(Dataset items)
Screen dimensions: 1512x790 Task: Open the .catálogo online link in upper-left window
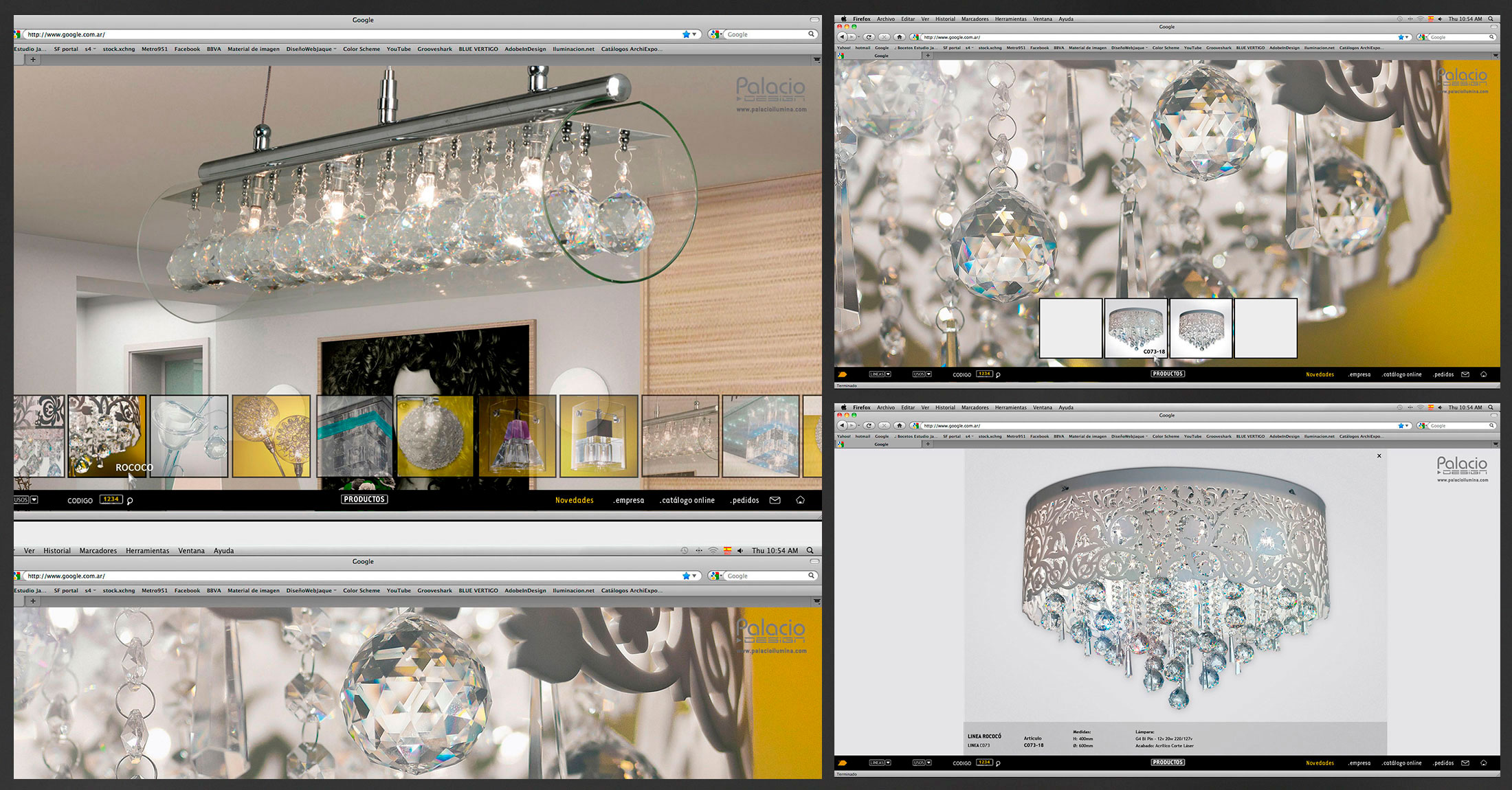[687, 500]
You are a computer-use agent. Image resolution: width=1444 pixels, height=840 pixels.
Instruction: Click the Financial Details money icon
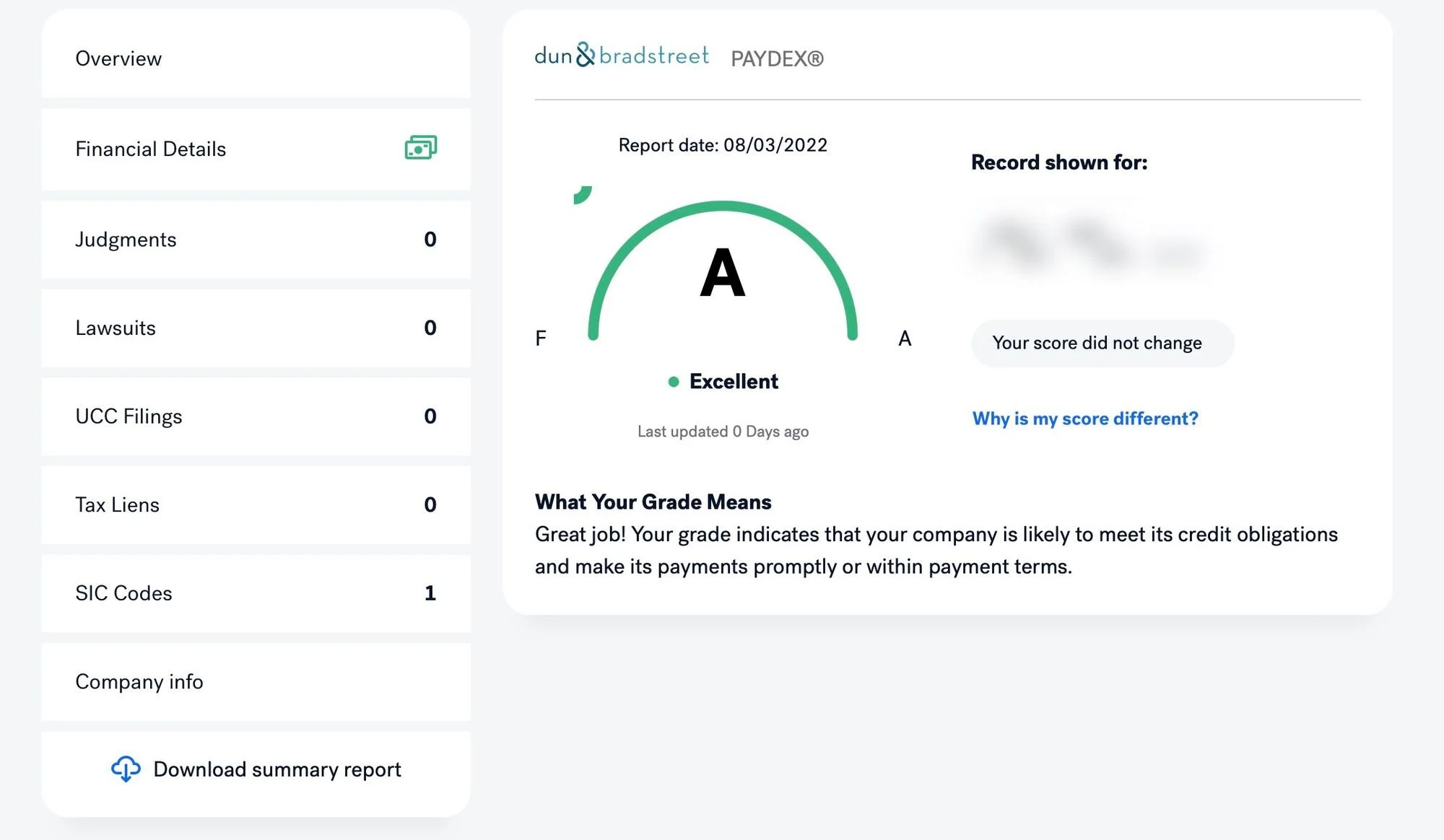(x=420, y=148)
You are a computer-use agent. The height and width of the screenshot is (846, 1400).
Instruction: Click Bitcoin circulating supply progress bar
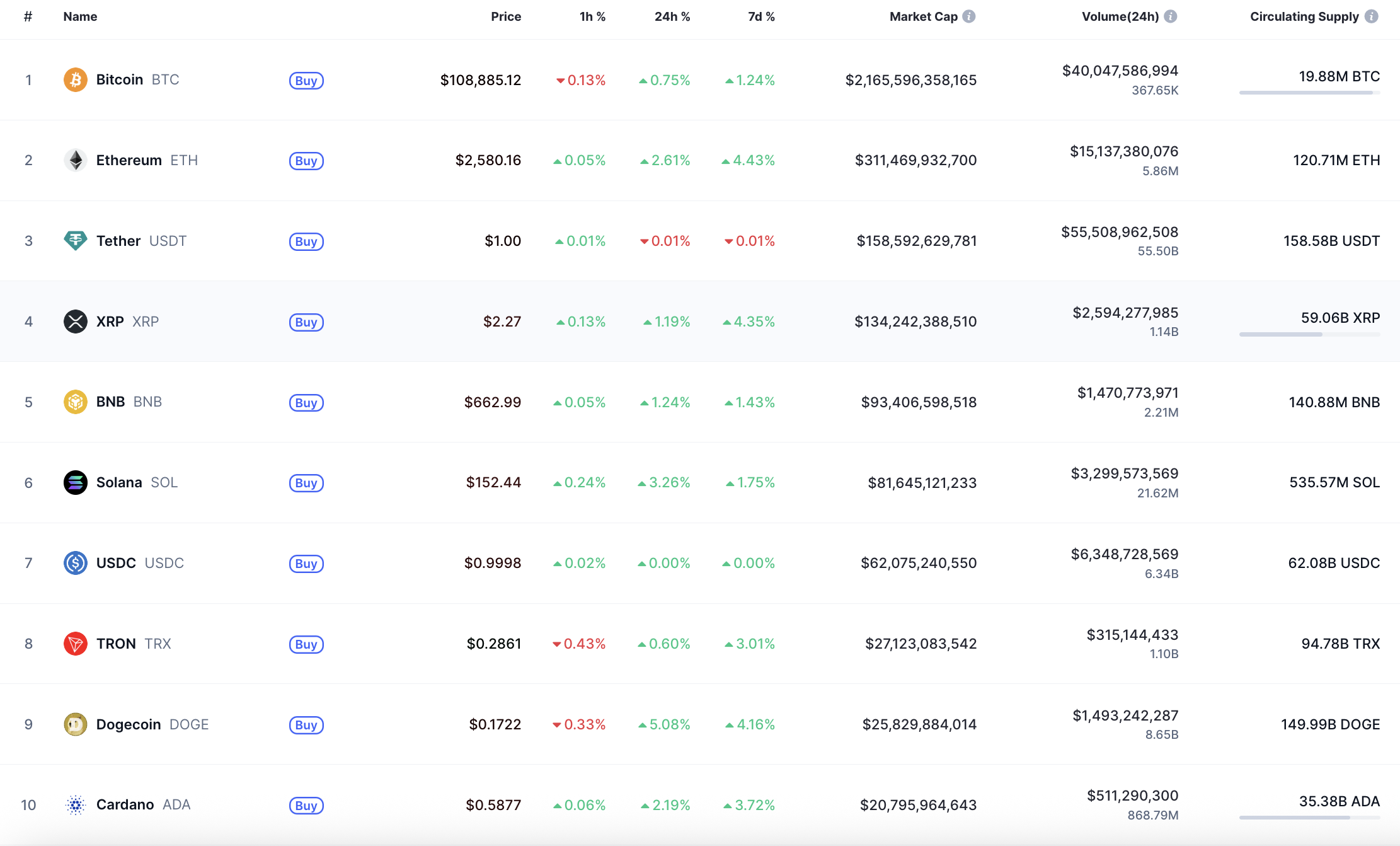tap(1309, 93)

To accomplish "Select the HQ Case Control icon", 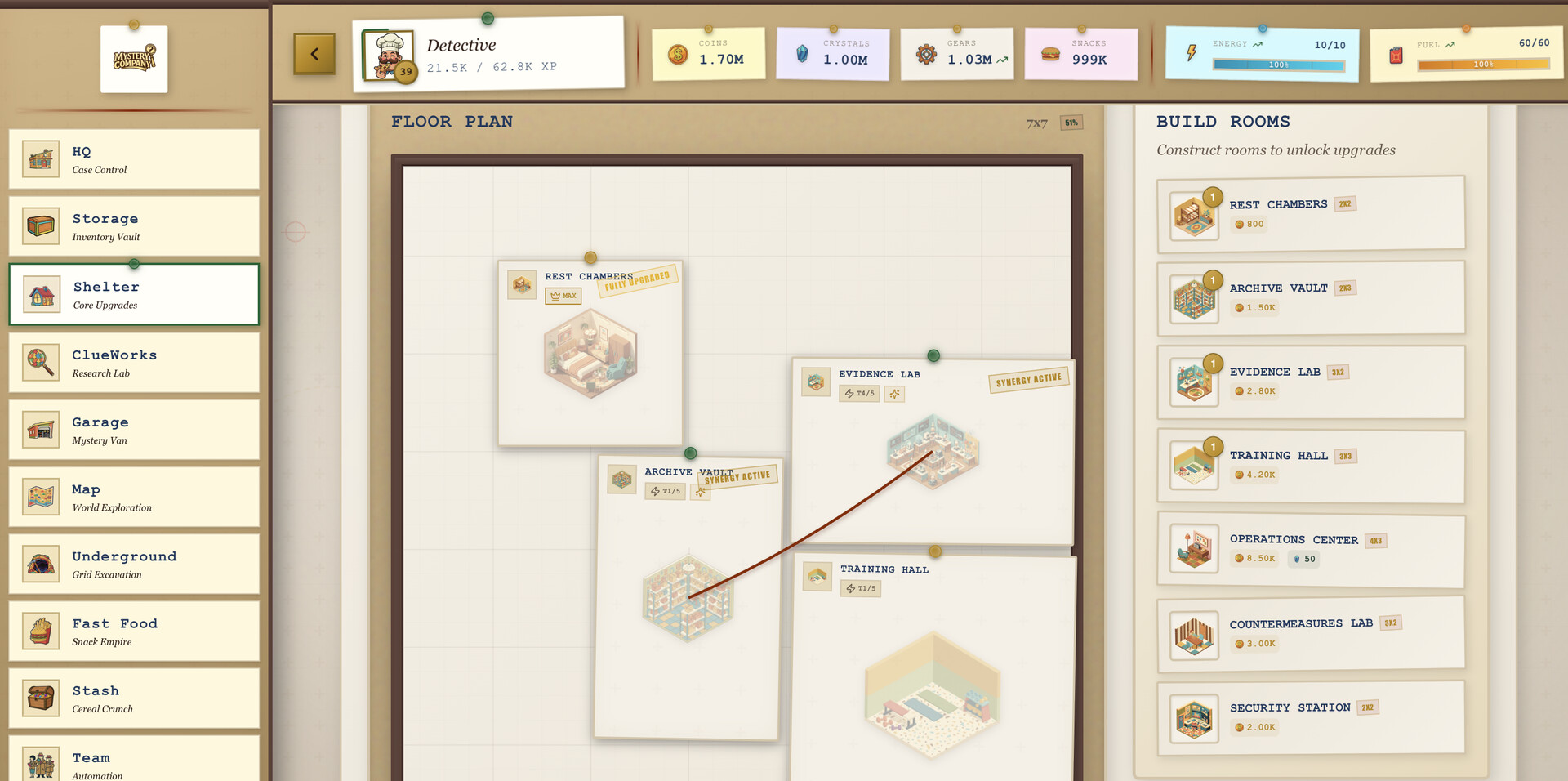I will (40, 158).
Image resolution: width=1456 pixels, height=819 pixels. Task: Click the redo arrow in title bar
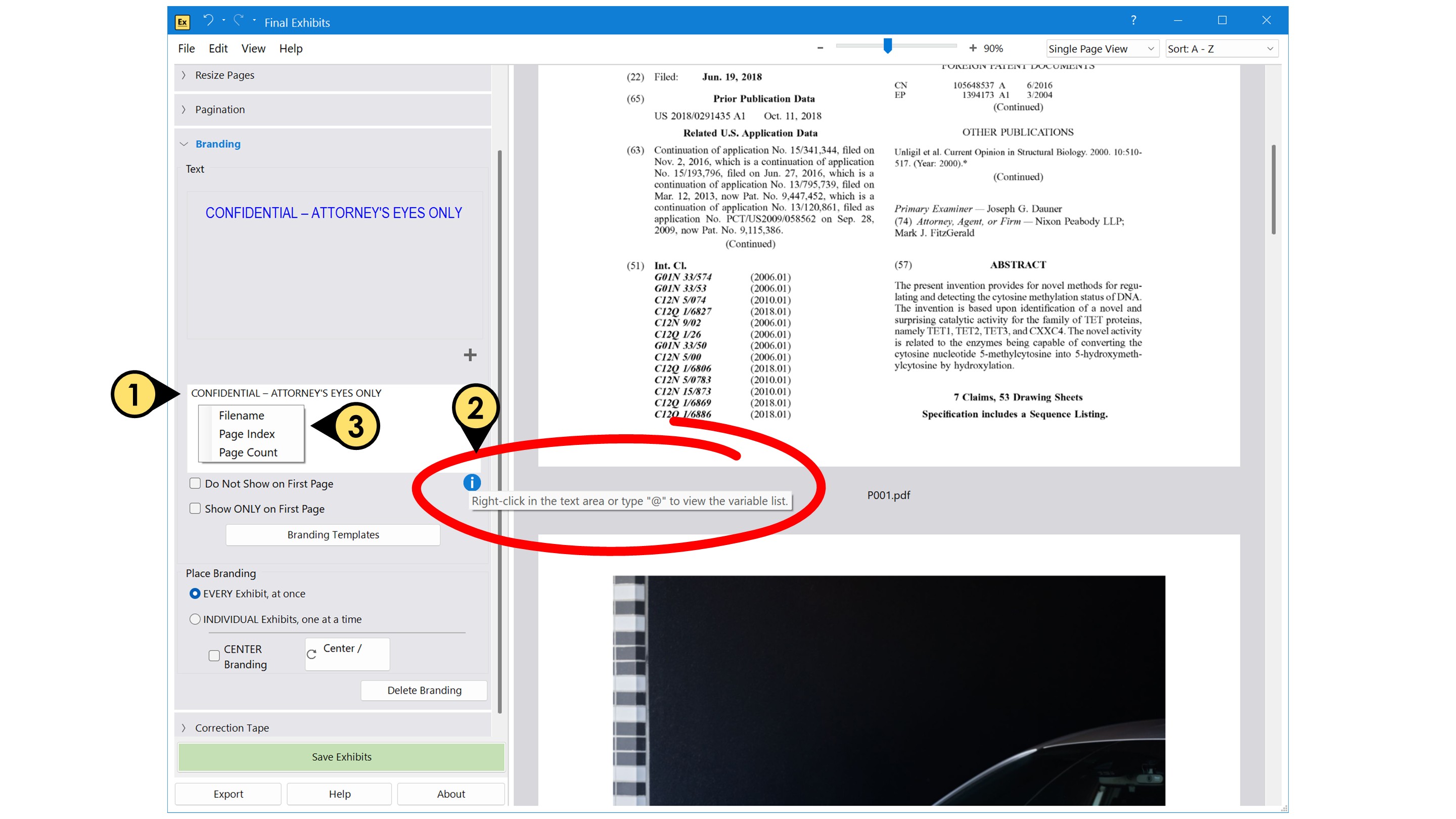point(239,20)

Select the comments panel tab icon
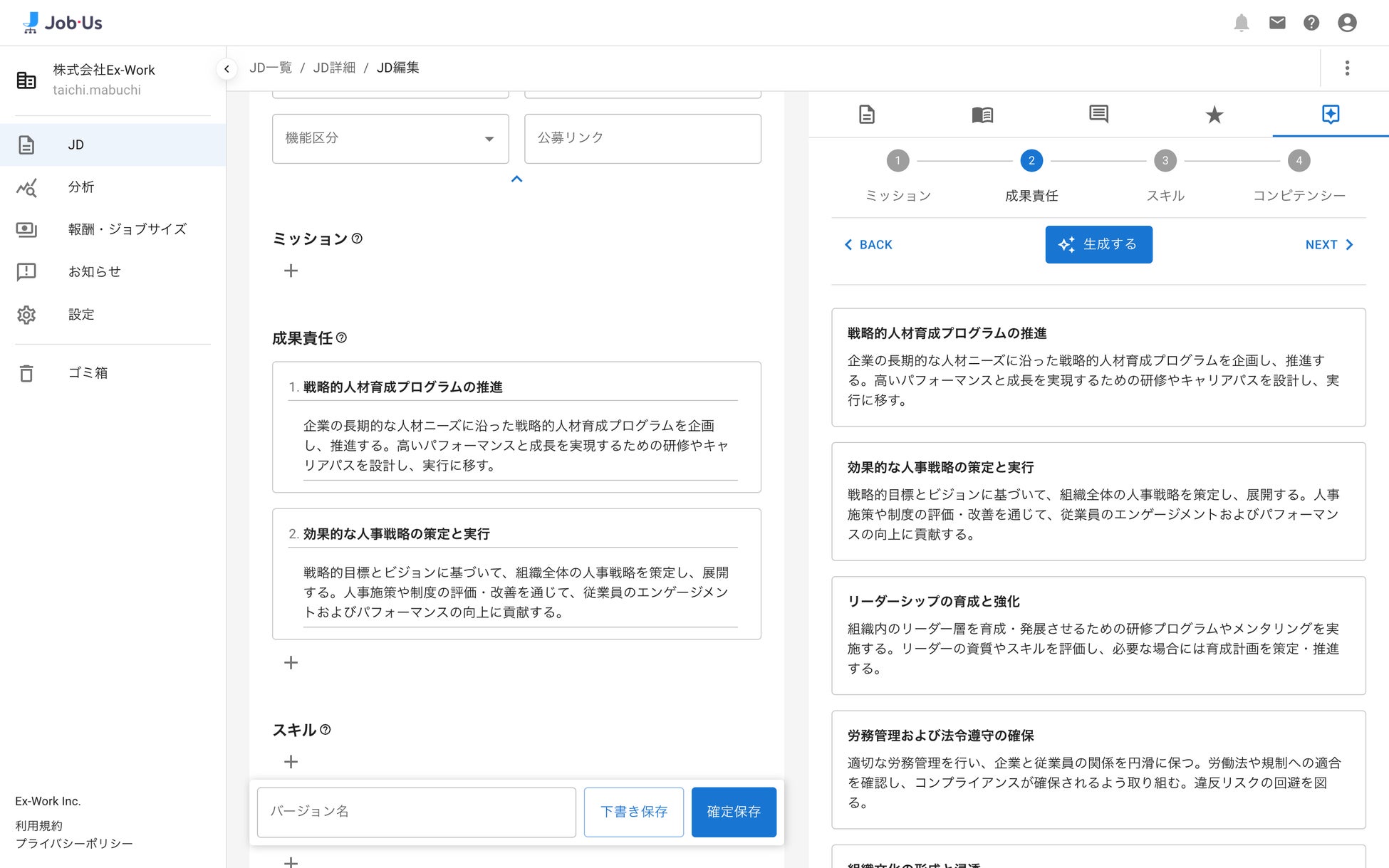1098,114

THE TASK: The lines in the records above that include the word "agent" must be copied out.

TASK RESPONSE:
You are a computer-use agent. Image resolution: width=1444 pixels, height=840 pixels.
You are a computer-use agent. The height and width of the screenshot is (846, 1400).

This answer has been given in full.